Previous research has revealed psychological safety as an important factor for individuals to perform well together with others at workplaces. A psychological safe condition is defined as a condition when one feels included, safe to learn, safe to contribute and safe to challenge the status quo without fear of being embarrassed, marginalized or punished in some way (Edmondson, 1999). Previous research has also revealed that psychological safety affects learning and efficiency at a workplace positively, (Edmondson & Lei, 2014). Psychological safety as also been found to have positive correlations with work engagement (May et al., 2004; Nembhard & Edmondson, 2006; Chinelato et al., 2020; Lee & Ok, 2014). Other studies have revealed that psychological safety indirectly has effects for workplace conditions. Rothmann and Rothmann, 2010, revealed that psychological safety might be seen as a mediator as it has a positive effect on supervisor relations as in turn has a positive effect on work engagement.

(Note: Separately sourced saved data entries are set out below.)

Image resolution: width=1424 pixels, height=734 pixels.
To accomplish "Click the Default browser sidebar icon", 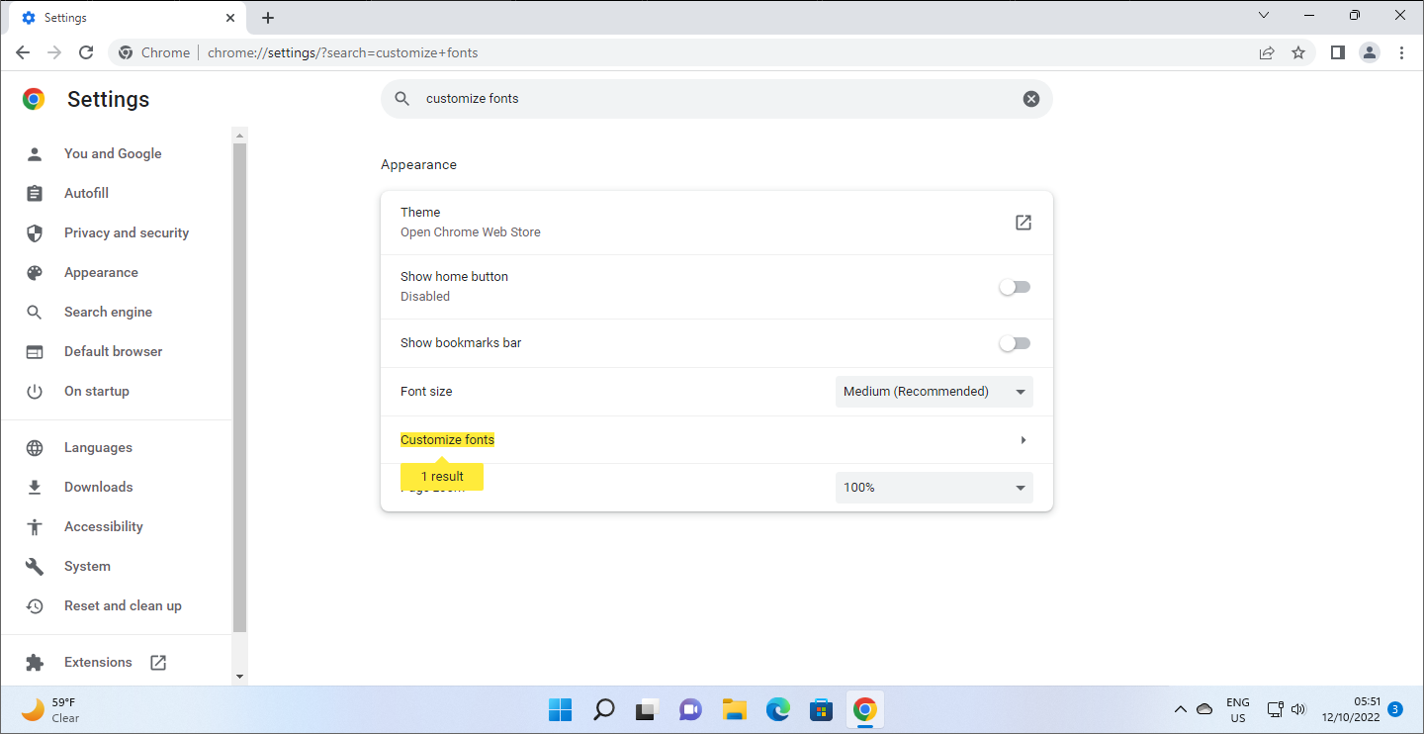I will [x=35, y=351].
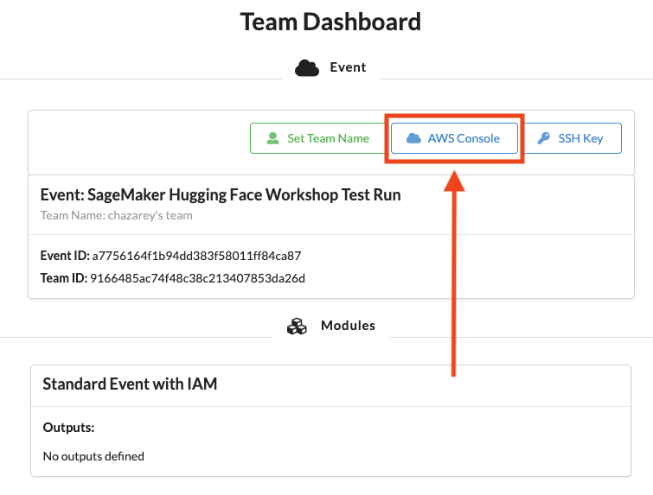Click the blue cloud icon in AWS Console
Viewport: 653px width, 495px height.
click(413, 138)
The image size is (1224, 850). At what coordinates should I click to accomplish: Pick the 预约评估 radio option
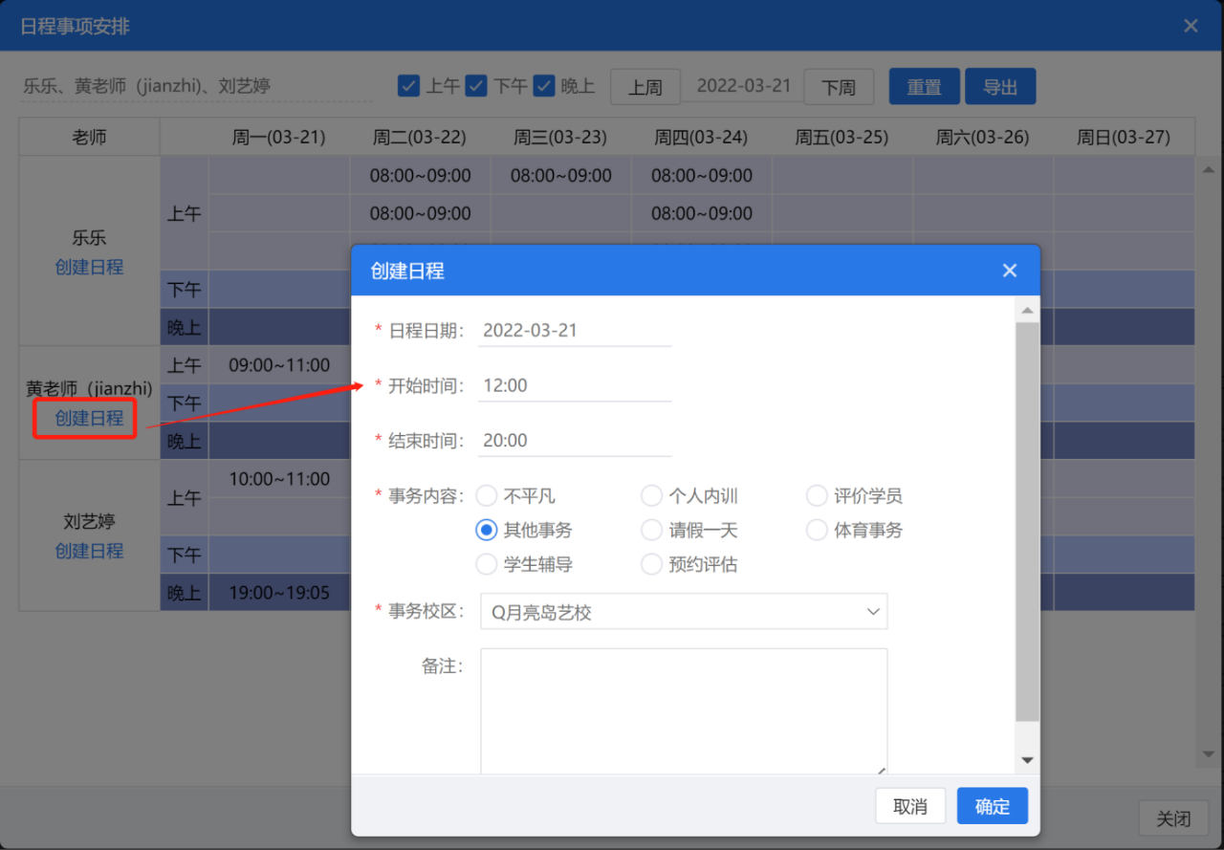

Research on psychological safety has been predominantly quantitative. There is a pent-up need for qualitative research with the aim of studying how people in different contexts experience psychological safety. This study consists of five different sub studies that has explored psychological safety in different contexts. Four of them has a qualitative design.
Methodology
Four studies with a qualitative design were conducted. Each included persons with different occupational categories and had slightly different framing of questions. The Fifth (study II, had a quantitative approach. However, all of them had an overall focus on psychological safety, (Edmondson, 1999).
Thirty-six interviews with human resource managers, fire fighters, hospital health care staff and elder care staff was conducted. Furthermore, 63 teachers answered a questionnaire with questions concerning psychological safety, work engagement and hope.
Each sub study had its own design and data were collected through in-depth interviews, semi-structured interviews or focus group interviews or questionnaires. The meta-analysis was conducted with a qualitative approach and aimed to find common denominators linked to psychological safety in the five sub studies.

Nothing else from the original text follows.